Following Mendenhall (2004) and Jegadeesh and Livnat (2006b), our second measure of earnings surprise is analysts’ earnings forecast errors (hereafter “forecast errors”) since analysts’ forecasts generally capture the most updated market expectations. If analysts fully incorporate the information in monthly revenue surprises into their earnings forecast revisions, we should observe that monthly revenue surprises and analysts’ forecast errors after the revisions are uncorrelated. Otherwise, under-reaction (over-reaction) of analysts would cause a positive (negative) association between revenue surprises and forecast errors. We find that quarterly forecast errors are still positively related to monthly revenue surprises.
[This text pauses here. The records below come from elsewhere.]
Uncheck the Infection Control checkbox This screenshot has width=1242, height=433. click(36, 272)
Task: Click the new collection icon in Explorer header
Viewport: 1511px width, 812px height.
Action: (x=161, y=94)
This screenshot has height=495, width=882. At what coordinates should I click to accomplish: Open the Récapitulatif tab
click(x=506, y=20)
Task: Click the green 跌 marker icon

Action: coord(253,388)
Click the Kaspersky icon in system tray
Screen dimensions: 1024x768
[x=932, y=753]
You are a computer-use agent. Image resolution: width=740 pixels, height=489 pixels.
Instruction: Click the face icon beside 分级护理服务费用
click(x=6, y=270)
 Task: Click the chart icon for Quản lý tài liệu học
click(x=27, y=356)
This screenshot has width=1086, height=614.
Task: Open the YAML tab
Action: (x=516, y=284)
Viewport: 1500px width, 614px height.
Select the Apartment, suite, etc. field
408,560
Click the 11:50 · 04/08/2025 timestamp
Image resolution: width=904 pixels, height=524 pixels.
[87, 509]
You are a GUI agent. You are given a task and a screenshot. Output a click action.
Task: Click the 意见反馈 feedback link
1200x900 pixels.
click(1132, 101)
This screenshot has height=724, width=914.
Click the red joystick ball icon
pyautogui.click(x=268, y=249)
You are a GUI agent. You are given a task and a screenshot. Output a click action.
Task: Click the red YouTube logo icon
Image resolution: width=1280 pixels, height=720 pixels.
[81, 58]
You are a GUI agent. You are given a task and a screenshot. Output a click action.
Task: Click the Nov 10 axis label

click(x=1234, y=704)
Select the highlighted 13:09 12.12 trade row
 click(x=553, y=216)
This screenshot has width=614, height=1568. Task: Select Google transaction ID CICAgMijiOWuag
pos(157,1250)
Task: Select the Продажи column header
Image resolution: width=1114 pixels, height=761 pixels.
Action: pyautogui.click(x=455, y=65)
Together with the results for the analyst revisions, this result suggests that analysts use monthly revenue information to revise earnings expectations, yet the revisions are insufficient and therefore are subject to an underreaction bias. This finding still holds after controlling for past earnings surprises, past analysts’ earnings forecast revisions (hereafter “forecast revision”), and past stock returns, suggesting that the predictive power of monthly revenue surprises on quarterly earnings surprises goes beyond past earnings information. In sum, our finding is consistent with Jegadeesh and Livnat (2006b) that analysts incorporate but underreact to the information conveyed in revenue surprises. In a reporting regime that separates the disclosure timing of earnings and revenue, our results complement and extend theirs by showing that monthly revenue information has its own distinct value that helps stock analysts to revise their earnings forecasts. Shane and Brous (2001) show that analysts use the information other than earnings surprises available between earnings announcements to revise earnings forecasts, and that non-earnings-surprise information helps investors reduce underreaction to past earnings surprises. Our empirical results suggest that interim revenue disclosures are one of the sources of this non-earnings-surprise information.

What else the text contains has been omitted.